125 A. 503 | Md. | 1924

This case arose from the following facts as recited in the bill of complaint:

Thomas C. Riley acquired in 1906 a farm of about one hundred acres in the sixth election district of Cecil County. Afterwards Thomas C. Riley and wife acquired from Wm. H. Riley an undivided one-half interest in another farm or tract. At the time of the purchase of the first tract Riley borrowed the sum of four thousand dollars for the purpose of consummating the purchase. This mortgage is alleged from time to time to have been assigned to successive parties, and finally became the property of Charles W. Simpers. The original loan of four thousand dollars was at the rate of five per cent. interest, and the assignee of the mortgage desired to increase that rate from five per cent. to six per cent. Mr. and Mrs. Riley accordingly looked around to see if they could not get the money — four thousand dollars — at the previously existing rate of five per cent or better. Application for the new loan was made to Wm. T. Warburton of Cecil County, who, after a short time, notified them that he had procured the loan as they desired, and two weeks later they received notice from Warburton to call at his office in Elkton for the consummation of the new mortgage and a release of the old.

The loan was said to have been made by James E. Woodall through Mr. Warburton as agent and attorney. The papers were duly signed for the new mortgage in Mr. Warburton's office, but Mr. Woodall, the alleged mortgagee, was not present. The bill further alleged that Mr. Warburton had in a number of transactions represented as agent persons making loans.

Several days before the new loan Mr. Woodall sent his check for $4,000 drawn to Mr. Warburton's order, for the purpose of making this loan and the paying off of the then existing mortgage. This loan was consummated by Mr. and Mrs. Riley, believing Mr. Warburton to be agent for Mr. Woodall. No money was paid to the plaintiffs at the time of the execution of the new mortgage papers, it being represented to them that the money would be used to pay off the *127 existing mortgage. They gave Mr. Warburton a check for $138.26 as the interest then due on the original mortgage, and a relatively small check to pay for the cost of recording, notary's fees, and Mr. Warburton's fee.

It is further alleged that at the time of the making of this new mortgage transaction it was represented to Mr. and Mrs. Riley that Warburton was acting as agent of Woodall.

The mortgage affidavit was sworn to by Mr. Warburton as "agent and attorney" of Mr. Woodall, it being understood that the money obtained from Mr. Woodall was to be used in the payment and discharge of the prior mortgage.

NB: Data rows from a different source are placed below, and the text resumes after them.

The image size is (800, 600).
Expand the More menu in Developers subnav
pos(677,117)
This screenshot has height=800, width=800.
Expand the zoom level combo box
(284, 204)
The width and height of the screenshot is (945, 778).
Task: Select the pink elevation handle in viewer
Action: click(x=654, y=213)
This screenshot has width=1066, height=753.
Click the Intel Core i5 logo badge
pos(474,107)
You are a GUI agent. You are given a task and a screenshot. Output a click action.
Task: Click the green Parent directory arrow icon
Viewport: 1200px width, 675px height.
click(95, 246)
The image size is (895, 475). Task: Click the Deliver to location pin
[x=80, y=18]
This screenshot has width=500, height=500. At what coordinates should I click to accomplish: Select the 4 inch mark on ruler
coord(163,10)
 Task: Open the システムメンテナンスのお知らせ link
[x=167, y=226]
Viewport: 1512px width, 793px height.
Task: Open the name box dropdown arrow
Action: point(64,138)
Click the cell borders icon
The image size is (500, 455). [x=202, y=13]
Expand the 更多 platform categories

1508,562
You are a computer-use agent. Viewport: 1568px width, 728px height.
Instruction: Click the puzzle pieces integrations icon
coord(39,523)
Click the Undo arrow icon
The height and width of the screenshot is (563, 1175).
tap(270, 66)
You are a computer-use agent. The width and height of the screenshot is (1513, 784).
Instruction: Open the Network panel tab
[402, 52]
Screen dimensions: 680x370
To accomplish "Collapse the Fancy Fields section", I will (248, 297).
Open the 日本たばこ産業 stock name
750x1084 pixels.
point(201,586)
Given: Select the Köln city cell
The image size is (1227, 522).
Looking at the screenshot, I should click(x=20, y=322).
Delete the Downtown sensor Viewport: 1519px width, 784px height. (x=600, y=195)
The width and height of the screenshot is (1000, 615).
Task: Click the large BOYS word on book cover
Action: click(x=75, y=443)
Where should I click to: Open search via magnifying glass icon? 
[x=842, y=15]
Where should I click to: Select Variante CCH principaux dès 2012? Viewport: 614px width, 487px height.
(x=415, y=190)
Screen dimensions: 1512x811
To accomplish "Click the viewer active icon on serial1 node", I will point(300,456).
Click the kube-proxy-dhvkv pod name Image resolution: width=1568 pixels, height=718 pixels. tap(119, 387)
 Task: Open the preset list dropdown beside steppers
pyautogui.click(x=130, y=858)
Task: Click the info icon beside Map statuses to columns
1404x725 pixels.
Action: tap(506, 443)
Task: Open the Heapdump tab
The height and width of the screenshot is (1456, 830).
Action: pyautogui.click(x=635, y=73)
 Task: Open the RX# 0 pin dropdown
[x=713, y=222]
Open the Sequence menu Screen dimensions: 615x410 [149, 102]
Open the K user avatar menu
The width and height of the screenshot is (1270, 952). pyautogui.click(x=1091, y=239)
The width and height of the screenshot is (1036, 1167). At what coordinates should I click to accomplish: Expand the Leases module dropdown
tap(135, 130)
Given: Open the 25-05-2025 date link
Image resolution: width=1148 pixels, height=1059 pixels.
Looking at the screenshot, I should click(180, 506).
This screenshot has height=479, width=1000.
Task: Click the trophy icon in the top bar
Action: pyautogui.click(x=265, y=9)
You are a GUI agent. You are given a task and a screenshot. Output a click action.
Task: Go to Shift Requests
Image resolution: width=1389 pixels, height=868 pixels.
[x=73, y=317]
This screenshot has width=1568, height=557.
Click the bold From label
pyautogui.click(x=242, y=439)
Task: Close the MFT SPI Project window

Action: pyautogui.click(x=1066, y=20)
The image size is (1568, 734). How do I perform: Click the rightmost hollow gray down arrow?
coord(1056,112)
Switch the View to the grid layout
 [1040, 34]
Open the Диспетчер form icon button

In the last months of 1920 demand was made upon Mr. and Mrs. Riley for the payment of the interest on the original mortgage, and this was followed up by the discovery that Mr. Warburton had not paid off the original four thousand dollar mortgage, so that there were apparently subsisting and outstanding two mortgages of four thousand dollars each upon the property, and the bill concludes with prayers the general purport of which is to enjoin Mr. Woodall from enforcing his mortgage and to have declared invalid and void the mortgage made to James E. Woodall.

The facts alleged in the bill have been thus fully stated because of the form in which the case comes to this Court. To this bill, instead of answering, the defendant, Mr. Woodall, demurred. After the hearing in the Circuit Court for Cecil County the demurrer was sustained and the bill of complaint dismissed.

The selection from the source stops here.